Não me dei ao respeito de assistir a nenhum desses shows da realidade que entraram em moda na TV de alguns países, Brasil inclusive. Nada tenho contra eles, apenas as realidades que eles mostram não me interessam. Não me comovo com elas, nem me revolto pelo fato de um cara dormir de boca aberta ou fechada, de determinada mulher ser assim ou assado. A realidade deses programas é óbvia, e a interação que provocam, excitando o público a torcer por um ou por outro, é primária. Ou como se dizia antigamente, "de quem não tem nada que fazer".
Infelizmente, há um show da realidade diferente das produções mais ou menos macetadas da TV. A crise do Oriente Médio, por exemplo, com seus desfiles de mortes e massacres, sua não-solução, é uma realidade que entra pelos nossos olhos, diariamente, e tem um significado de cruel advertência.

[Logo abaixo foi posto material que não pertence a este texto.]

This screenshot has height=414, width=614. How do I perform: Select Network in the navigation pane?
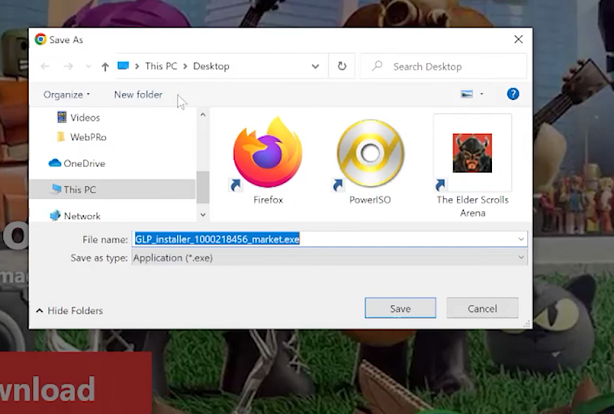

Entramos num novo século, num novo milênio, e a história do homem continua a fabricar um tipo de realidade abominável. Ao contrário da guerra na Ásia Central, que me parece episódica, em torno da caçada a terroristas, e que sempre existirá enquanto houver fortes e fracos, os conflitos entre israelenses e palestinos têm um DNA mais complicado, que envolve, queiramos ou não, a própria condição humana.
Não se trata de uma luta religiosa nem mesmo territorial, embora os dois ingredientes também atuem nas motivações de uns e outros.
Lendo-se a Bíblia, que gerou as três principais religiões monoteístas, a maldição do inimigo está presente em todos os textos. E o inimigo não é espiritual, mas guerreiro. Daí que até certo ponto eu considero a Bíblia uma obra em progresso, qu continua sendo escrita com o sangue da estupidez humana.